But back to its theatrical nature. Several of the people we met were so vivid in personality, so lacking in ordinariness, as to seem like caricatures of certain types rather than real people. It has to be said that this includes a number to whom Pella is related. Others included the effusively-kind boarding house lady who spared no trouble in detailing in minute detail the precise nature and content of ‘the full English’ and of the workings of the shower taps and refrigerators in Pella’s room and mine. At one end of the breakfast room was a talking parrot – “Who’s a good boy, who’s a good boy?”; at the other, a concrete pool congested with goldfish as big as a prop forward’s leg. It was when we were seated at breakfast in these surrounds that the notion of being part of a piece of theatre emerged.
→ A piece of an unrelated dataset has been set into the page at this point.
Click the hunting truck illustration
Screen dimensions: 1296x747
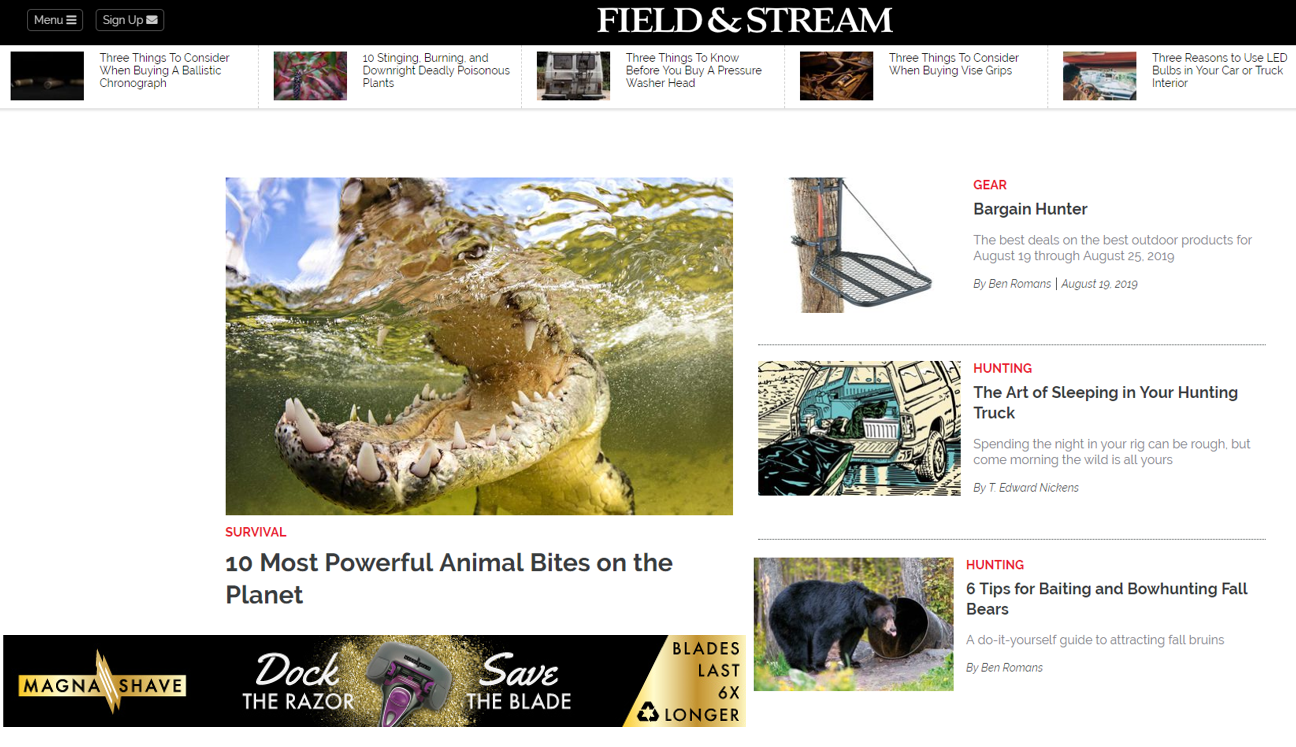coord(859,428)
Suddenly, between mouthfuls of pork sausage, the squawk of a seagull so loud and close to our table that it seemed to both of us more like an over the top sound effect than a real bird’s cry.

Our landlady was soon joined in dramatic personae by the crabby table waiter with attitude; the gossip in the village who – yes – knew the house we were looking for; the anxious driver fearful of not finding a parking spot and being forced to keep driving around a city’s centre for eternity; and of course the Knaresborough town crier – pure theatre in which Pella and I were able to play bit parts.

One of the most memorable theatric scenes was in the New Forest, established by William the Conquerer as a source of oak for building England’s navy and as a preferred locale for a King’s hunting. The Director of the Holiday presented us, their audience, with a scene so simple in its staging, so mundane in its content and so lacking in historicity as to be quite startling.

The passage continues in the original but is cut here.